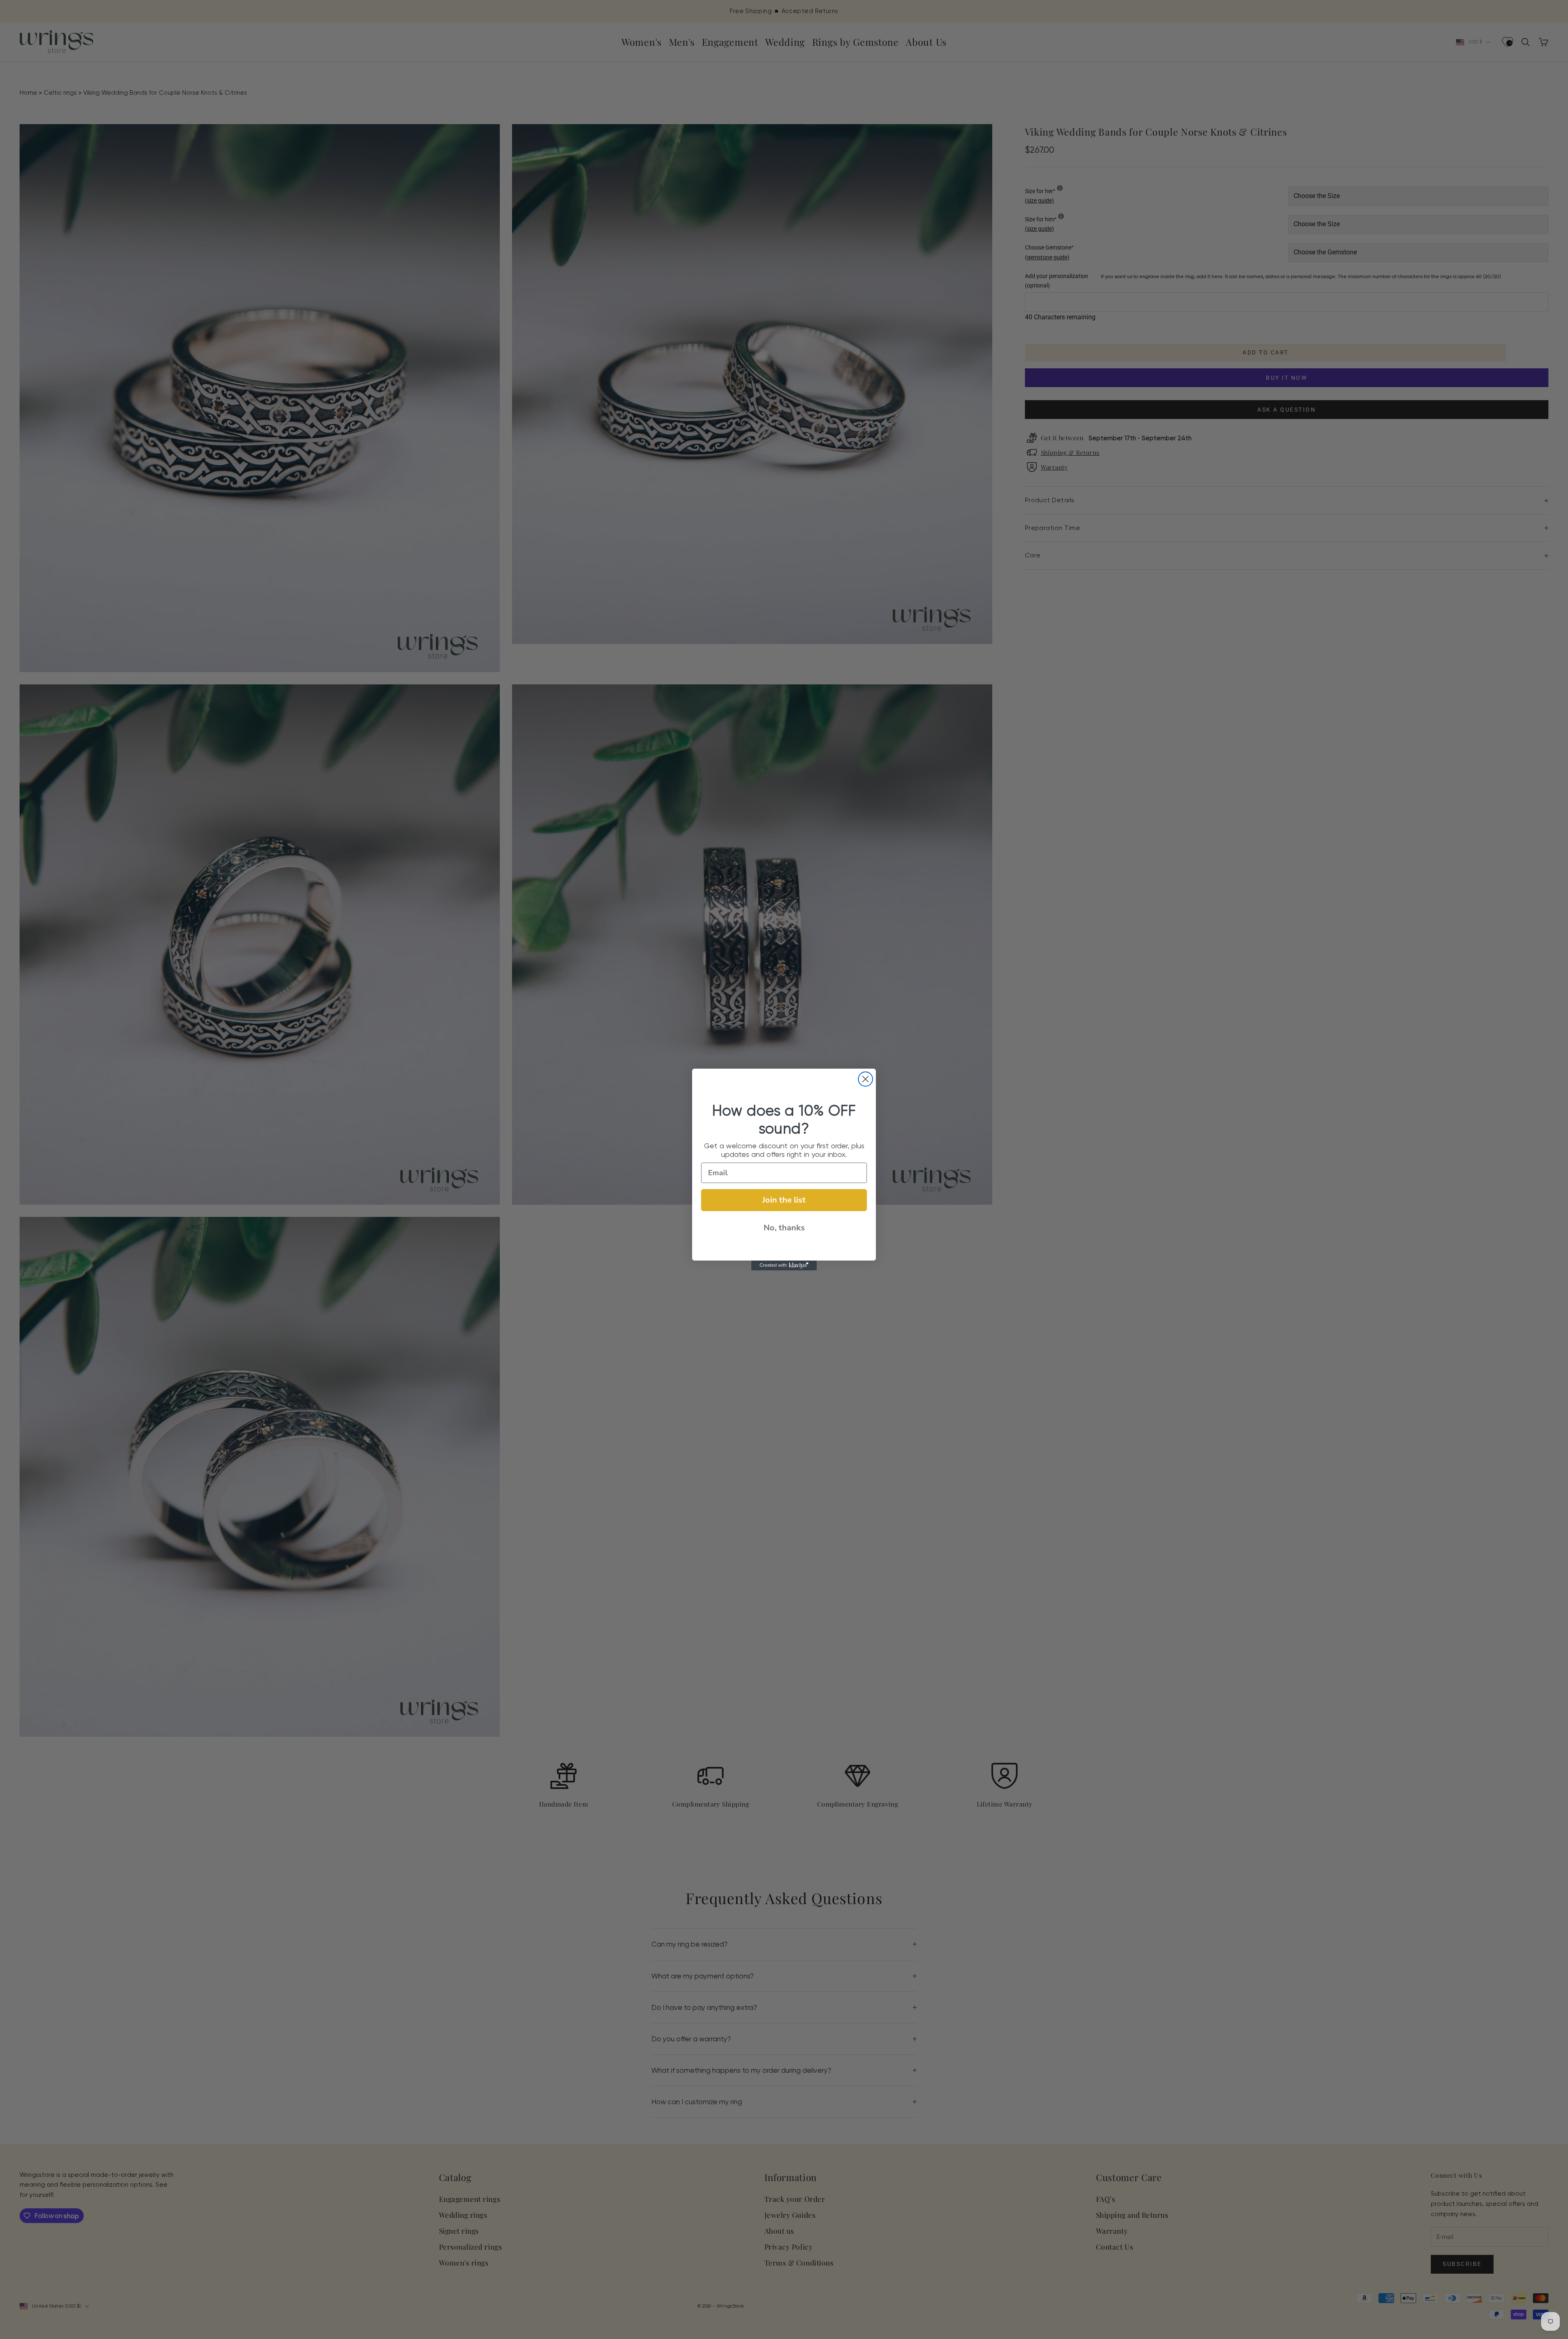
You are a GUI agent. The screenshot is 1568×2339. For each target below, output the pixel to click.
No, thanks (784, 1227)
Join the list (784, 1199)
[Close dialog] (865, 1079)
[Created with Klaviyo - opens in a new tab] (784, 1265)
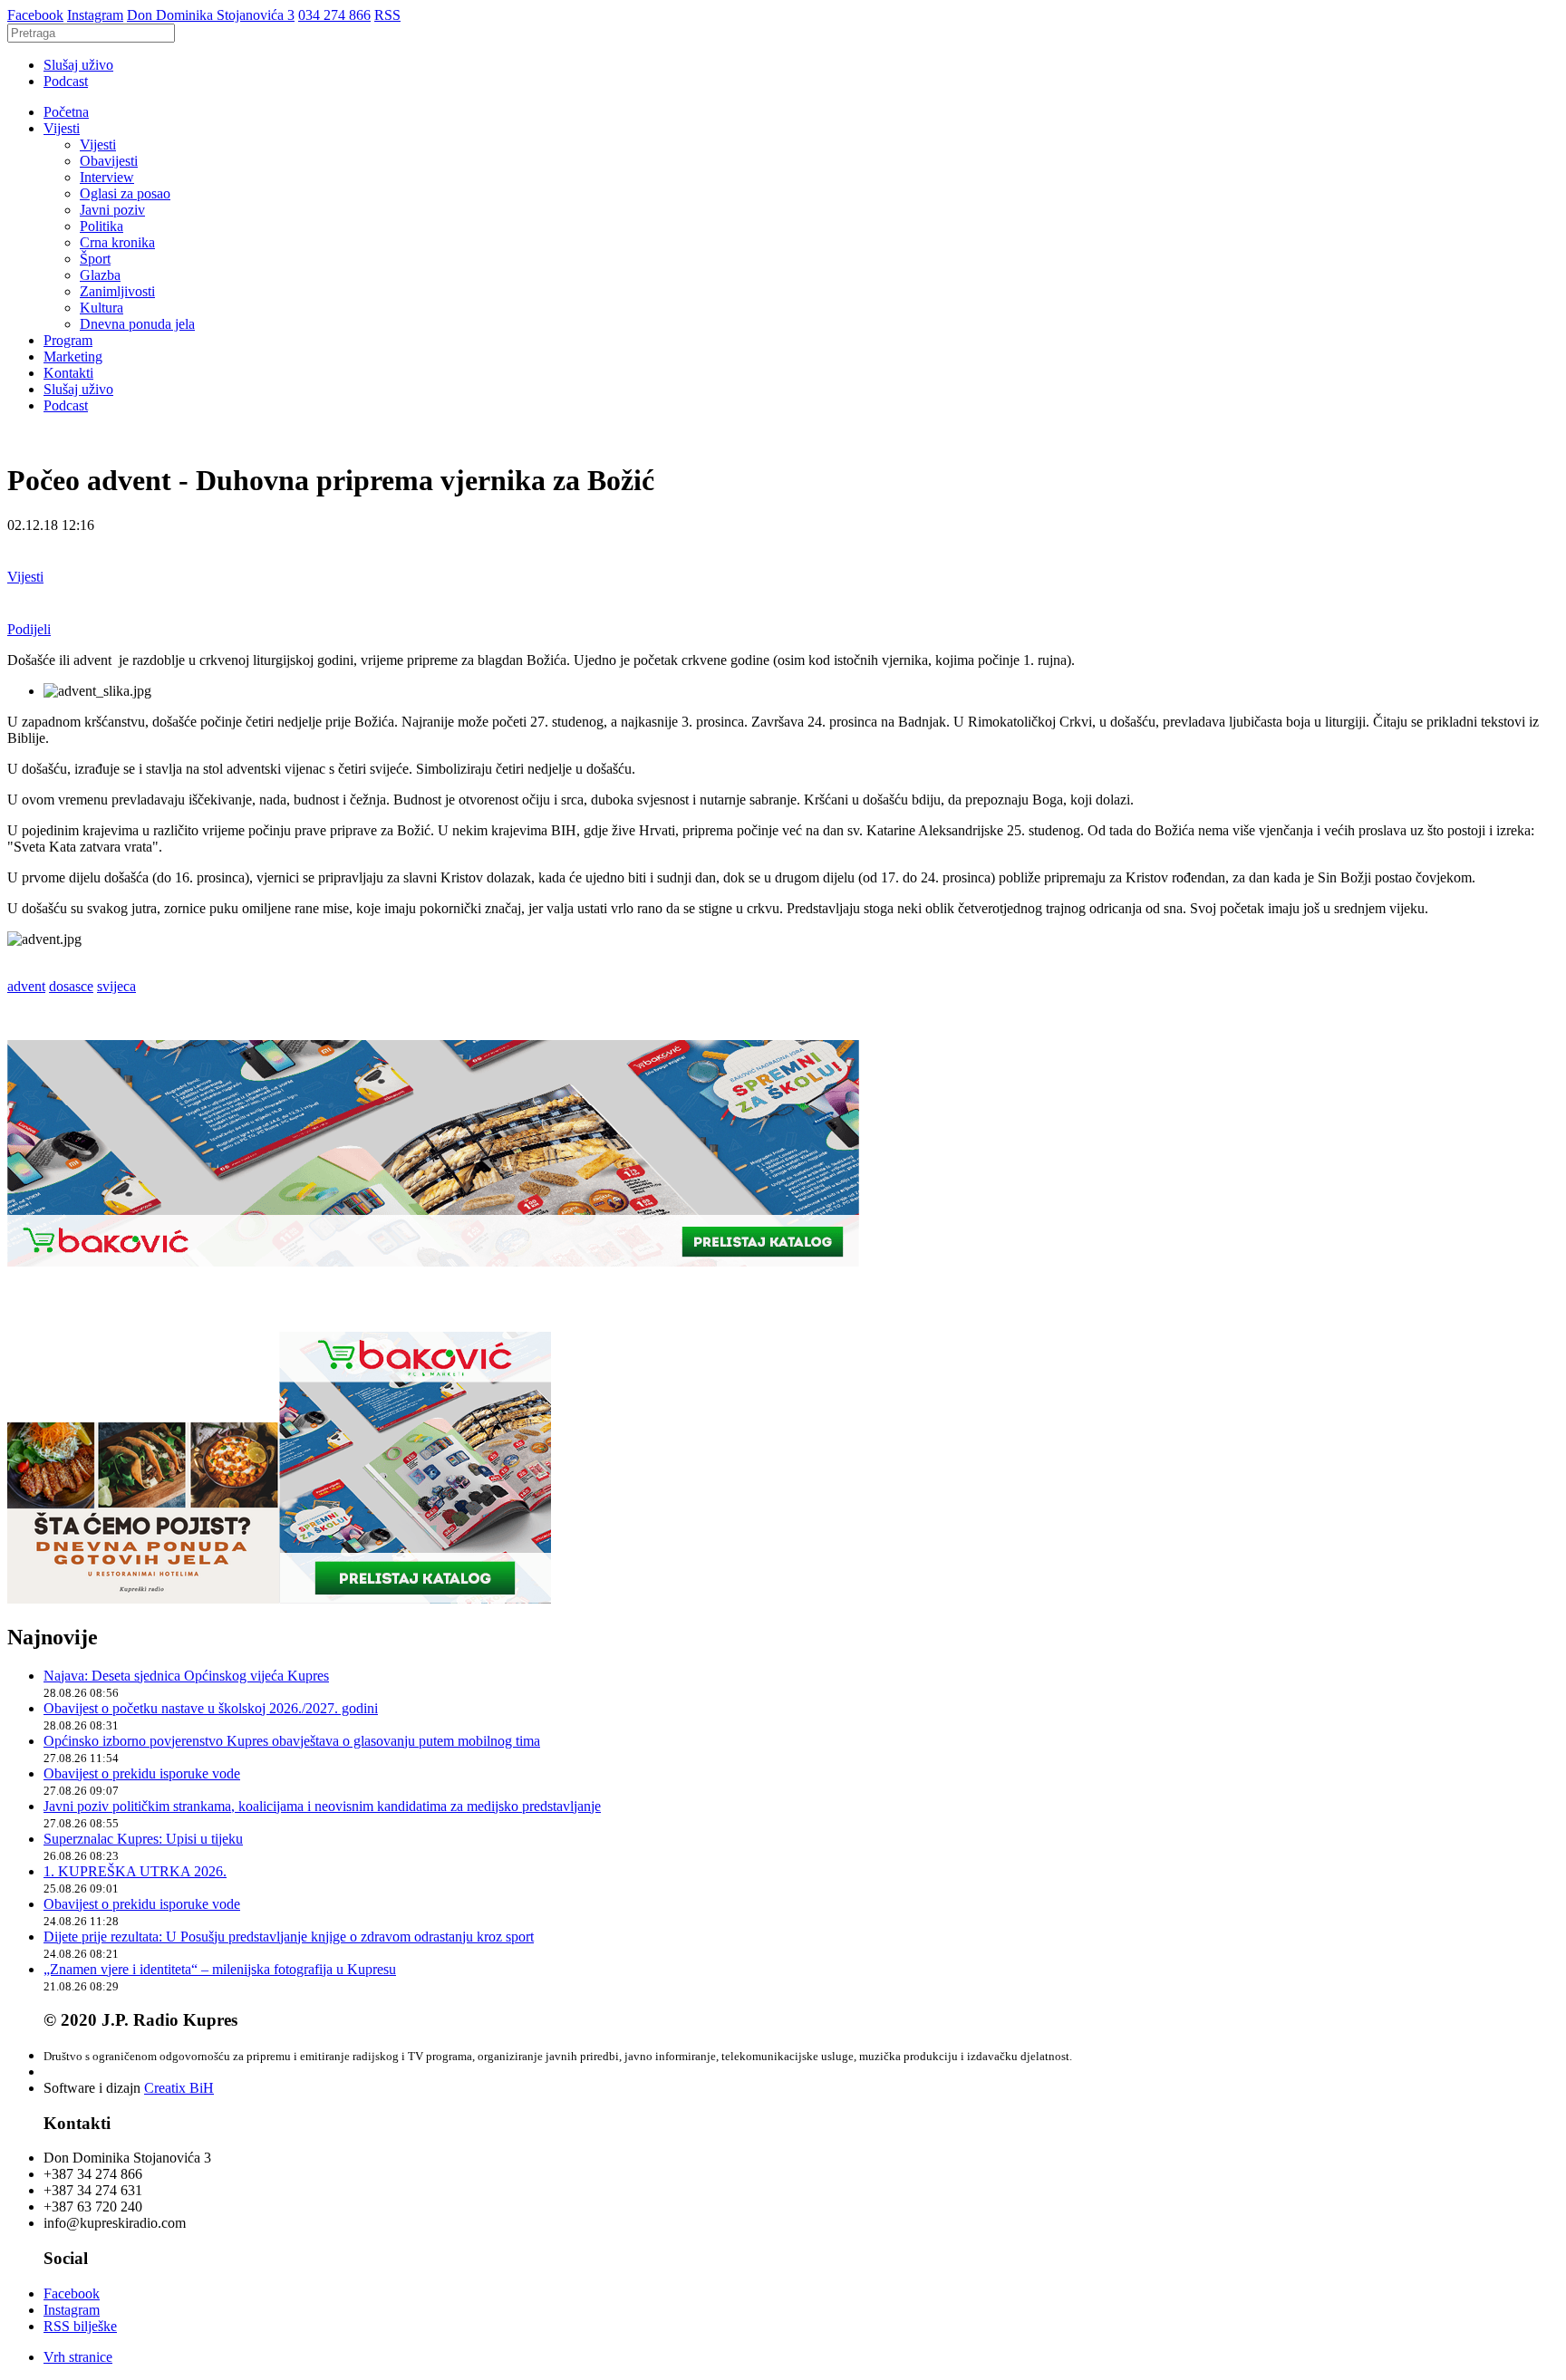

**WHAT THE EXERCISE ASKS:** Any picture in the listing is to be omitted. Return exactly the lines from the one containing "[Close dialog] (865, 1079)" through its last line, both included, and only those.

**SOLVED EXERCISE:**
[Close dialog] (865, 1079)
[Created with Klaviyo - opens in a new tab] (784, 1265)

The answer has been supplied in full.